> [TEXT]:

I recently had occasion once again to lay a fire in in my fire pit. It’s something that happens less often than might be thought for someone who has made much of living in the Texas Hill Country, and it is true that I don’t take *every* opportunity to do it that I might. Then again, it’s been pretty dry ’round these parts, so there’s been a burn ban on for a lot of the year. A little bit of recent rain, however, meant that the yard needed mowing and that the burn ban was lifted, so I took care of the one with my daughter’s help, and I took advantage of the other.

The pit in question.
The image is mine.
The food was tasty.

I’m not the first to find a fire a congenial thing, I know, nor yet to find cooking over one a joy. But that I ain’t the first doesn’t make either untrue; I *do* find cooking over flame–this time as often, kindled from wood I cut myself and left to season in this kindly Hill Country air–a pleasant way to spend a good bit of time, and just sitting beside a crackling pile of logs as the fall through char into ash eases quiet contemplation.

I’ve felt the need for it of late.

I’ll not get into great detail about what all’s been on my mind. A lot of it’s got to do with the work of my day-job, and while I don’t make a secret of working as a bookkeeper and tax preparer, I know well the minutiae of the work glazes a lot of eyes, and specifics of my clients are decidedly *not* appropriate topics for discussion here. And I say that knowing full well the ways in which I was loquacious in this webspace and just exactly how prone I am to four-letter words and uncouth talk in my day-to-day life.

> [RECORDS]:

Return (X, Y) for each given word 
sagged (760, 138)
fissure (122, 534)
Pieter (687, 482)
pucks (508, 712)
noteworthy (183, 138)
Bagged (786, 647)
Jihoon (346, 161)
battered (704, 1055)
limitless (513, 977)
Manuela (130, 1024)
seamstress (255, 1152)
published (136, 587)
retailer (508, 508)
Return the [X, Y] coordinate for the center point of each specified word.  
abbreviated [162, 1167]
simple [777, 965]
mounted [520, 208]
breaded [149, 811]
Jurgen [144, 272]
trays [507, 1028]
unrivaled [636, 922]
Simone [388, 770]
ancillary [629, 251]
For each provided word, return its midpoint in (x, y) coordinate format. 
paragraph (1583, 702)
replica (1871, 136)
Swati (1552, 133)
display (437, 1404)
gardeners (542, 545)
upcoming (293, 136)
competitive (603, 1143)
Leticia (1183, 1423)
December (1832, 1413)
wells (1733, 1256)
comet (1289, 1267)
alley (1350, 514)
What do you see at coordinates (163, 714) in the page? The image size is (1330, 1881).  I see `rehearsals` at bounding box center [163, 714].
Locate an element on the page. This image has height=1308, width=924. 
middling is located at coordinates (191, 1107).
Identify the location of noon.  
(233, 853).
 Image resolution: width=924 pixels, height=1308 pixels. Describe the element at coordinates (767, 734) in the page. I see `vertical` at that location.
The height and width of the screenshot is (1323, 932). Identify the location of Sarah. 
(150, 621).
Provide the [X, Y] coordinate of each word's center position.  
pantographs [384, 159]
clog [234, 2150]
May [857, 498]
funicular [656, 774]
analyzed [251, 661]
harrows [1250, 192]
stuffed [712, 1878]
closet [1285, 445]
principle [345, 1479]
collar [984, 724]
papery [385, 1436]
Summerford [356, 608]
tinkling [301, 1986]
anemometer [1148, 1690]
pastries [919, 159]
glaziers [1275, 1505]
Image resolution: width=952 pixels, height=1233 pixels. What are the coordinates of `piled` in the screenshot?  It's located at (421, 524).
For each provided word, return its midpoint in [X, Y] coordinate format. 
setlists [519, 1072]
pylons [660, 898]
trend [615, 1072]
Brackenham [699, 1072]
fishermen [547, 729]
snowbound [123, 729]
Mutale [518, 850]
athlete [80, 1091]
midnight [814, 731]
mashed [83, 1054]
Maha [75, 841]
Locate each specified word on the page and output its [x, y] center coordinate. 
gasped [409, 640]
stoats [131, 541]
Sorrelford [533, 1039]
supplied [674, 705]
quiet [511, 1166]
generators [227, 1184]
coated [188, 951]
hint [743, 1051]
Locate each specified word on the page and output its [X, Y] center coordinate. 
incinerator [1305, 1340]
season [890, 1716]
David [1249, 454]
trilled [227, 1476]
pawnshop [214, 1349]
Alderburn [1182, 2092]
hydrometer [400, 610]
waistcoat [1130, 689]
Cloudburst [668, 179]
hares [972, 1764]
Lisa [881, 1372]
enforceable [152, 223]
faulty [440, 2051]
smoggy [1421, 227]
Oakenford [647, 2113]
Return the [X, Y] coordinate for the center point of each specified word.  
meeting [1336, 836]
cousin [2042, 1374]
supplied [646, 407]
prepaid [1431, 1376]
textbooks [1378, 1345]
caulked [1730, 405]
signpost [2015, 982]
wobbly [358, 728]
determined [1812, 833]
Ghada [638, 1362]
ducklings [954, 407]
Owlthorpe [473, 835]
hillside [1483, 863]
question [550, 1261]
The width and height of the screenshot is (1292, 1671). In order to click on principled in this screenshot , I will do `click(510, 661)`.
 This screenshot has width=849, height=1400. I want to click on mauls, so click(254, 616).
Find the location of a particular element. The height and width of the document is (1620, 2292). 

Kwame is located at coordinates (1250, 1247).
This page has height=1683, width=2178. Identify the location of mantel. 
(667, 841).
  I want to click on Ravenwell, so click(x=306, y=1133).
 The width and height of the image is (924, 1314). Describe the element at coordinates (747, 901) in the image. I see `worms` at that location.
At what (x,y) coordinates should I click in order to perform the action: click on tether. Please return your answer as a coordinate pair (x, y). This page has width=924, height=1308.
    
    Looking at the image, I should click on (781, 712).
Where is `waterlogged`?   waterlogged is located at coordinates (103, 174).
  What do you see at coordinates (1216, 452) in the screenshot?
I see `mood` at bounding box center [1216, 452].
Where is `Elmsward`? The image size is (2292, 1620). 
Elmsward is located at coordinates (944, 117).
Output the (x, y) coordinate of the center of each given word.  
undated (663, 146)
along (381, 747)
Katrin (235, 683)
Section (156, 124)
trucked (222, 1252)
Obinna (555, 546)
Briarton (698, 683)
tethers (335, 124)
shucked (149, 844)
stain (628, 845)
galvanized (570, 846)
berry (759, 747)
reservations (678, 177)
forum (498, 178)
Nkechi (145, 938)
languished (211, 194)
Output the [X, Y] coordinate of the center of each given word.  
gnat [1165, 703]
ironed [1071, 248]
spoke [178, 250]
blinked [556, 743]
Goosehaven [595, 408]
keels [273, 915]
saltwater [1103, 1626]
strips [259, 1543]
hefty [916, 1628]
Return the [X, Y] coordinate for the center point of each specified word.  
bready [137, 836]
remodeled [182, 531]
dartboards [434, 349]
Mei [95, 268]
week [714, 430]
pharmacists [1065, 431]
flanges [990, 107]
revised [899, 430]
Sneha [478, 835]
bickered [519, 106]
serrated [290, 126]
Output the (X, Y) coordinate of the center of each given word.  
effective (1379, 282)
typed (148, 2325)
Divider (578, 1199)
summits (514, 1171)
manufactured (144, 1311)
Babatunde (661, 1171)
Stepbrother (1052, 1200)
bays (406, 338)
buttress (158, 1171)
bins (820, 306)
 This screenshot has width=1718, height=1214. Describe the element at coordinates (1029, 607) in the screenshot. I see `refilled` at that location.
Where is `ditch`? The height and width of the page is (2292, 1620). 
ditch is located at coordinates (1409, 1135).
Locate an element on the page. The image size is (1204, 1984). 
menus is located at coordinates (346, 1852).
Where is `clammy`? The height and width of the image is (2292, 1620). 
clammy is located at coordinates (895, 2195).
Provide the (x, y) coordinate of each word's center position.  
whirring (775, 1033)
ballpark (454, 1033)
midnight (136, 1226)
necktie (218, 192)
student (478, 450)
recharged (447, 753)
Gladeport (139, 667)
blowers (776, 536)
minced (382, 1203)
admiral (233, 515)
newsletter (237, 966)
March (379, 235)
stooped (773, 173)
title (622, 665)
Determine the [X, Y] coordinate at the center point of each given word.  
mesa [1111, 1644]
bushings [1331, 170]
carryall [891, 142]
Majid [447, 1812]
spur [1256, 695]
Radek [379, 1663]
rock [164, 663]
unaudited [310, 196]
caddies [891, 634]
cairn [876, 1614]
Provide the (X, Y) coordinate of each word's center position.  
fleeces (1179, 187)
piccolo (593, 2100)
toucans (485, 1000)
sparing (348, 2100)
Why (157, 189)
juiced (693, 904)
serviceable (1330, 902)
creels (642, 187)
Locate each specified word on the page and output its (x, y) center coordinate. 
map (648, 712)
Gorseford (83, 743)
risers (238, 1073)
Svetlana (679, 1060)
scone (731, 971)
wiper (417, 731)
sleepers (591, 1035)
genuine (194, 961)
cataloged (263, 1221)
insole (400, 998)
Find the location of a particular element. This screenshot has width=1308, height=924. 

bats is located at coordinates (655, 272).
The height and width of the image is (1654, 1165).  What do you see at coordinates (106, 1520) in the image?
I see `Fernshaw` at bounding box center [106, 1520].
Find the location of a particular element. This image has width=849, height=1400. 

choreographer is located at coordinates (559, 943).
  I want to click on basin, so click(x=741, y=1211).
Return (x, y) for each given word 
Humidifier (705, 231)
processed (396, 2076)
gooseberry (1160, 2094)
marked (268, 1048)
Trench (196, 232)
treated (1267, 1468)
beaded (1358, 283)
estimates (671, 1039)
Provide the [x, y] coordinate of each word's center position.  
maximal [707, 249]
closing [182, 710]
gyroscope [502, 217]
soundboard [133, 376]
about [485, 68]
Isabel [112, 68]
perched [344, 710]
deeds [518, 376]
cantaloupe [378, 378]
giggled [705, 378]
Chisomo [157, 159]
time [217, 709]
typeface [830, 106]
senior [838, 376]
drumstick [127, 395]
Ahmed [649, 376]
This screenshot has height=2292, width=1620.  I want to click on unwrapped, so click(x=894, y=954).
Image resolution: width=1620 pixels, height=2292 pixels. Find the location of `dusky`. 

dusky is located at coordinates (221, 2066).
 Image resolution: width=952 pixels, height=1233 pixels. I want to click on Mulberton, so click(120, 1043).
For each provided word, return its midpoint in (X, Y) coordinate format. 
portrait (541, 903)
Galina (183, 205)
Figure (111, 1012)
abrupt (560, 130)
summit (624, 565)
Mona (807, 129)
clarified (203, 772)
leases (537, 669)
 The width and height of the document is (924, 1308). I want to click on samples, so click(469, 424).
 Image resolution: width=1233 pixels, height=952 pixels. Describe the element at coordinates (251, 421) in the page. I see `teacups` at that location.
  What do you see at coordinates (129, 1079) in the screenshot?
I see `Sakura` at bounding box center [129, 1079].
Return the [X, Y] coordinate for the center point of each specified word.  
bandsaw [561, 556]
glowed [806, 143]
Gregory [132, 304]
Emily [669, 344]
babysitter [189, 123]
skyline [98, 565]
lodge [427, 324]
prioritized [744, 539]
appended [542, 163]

> [APPLY WHAT YOU READ]:
- 1) Rewrite the fire pit text starting at the words "I’m not the" and stopping after "it of late.", replacing "congenial" with "pleasing".
- 2) Answer these questions from the fire pit text.
(a) What had been in effect for a lot of the year because of the dry weather?
(b) Who helped with the mowing?
(c) What does the writer work as in the day-job?
- 3) List every word that the fire pit text sets off with asterisks for emphasis.
Respond using only the fire pit text.

> [ANSWERS BELOW]:
- 1)
I’m not the first to find a fire a pleasing thing, I know, nor yet to find cooking over one a joy. But that I ain’t the first doesn’t make either untrue; I *do* find cooking over flame–this time as often, kindled from wood I cut myself and left to season in this kindly Hill Country air–a pleasant way to spend a good bit of time, and just sitting beside a crackling pile of logs as the fall through char into ash eases quiet contemplation.

I’ve felt the need for it of late.

- 2)
(a) A burn ban.
(b) The writer's daughter.
(c) A bookkeeper and tax preparer.

- 3)
every
do
not